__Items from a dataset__
=== Section Start ===

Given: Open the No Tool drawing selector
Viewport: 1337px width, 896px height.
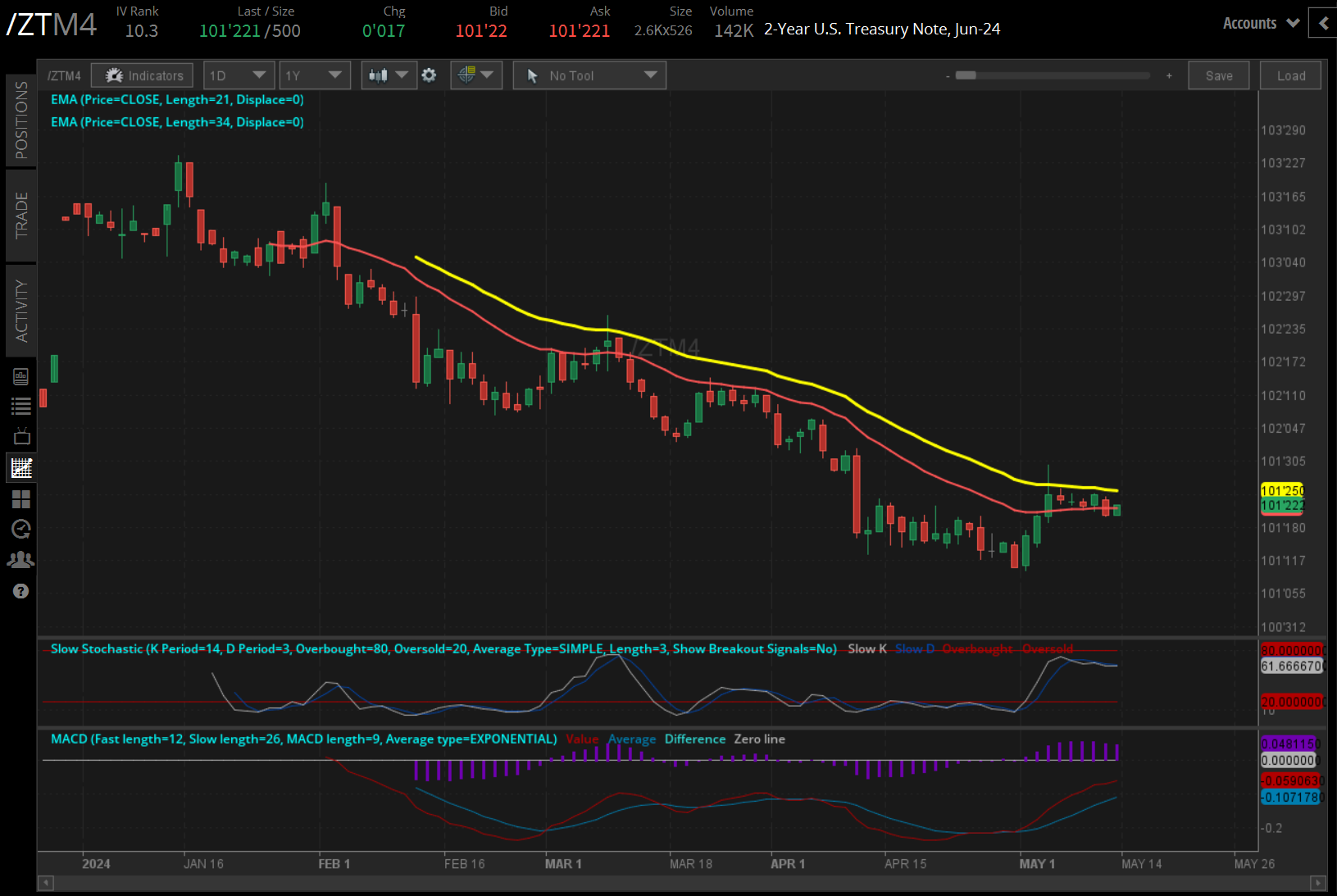Looking at the screenshot, I should click(589, 75).
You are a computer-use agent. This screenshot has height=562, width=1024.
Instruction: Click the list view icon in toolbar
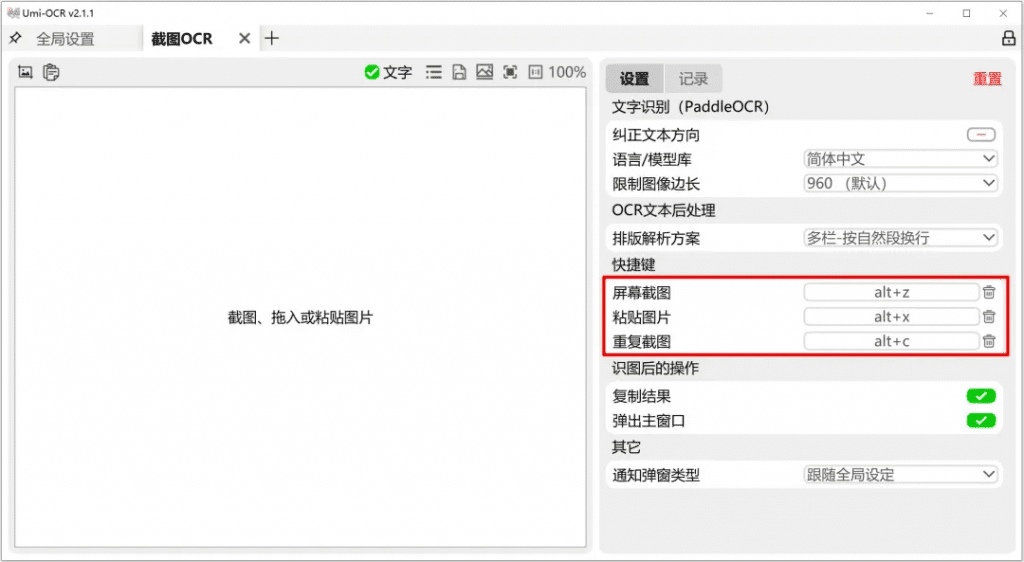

=== Section End ===

__WHAT YOU SHOULD DO__
Without the images, write out each line of the data verbatim.

__WRITTEN SOLUTION__
Given: Open the No Tool drawing selector
Viewport: 1337px width, 896px height.
Looking at the screenshot, I should click(589, 75).
You are a computer-use agent. This screenshot has height=562, width=1024.
Instruction: Click the list view icon in toolbar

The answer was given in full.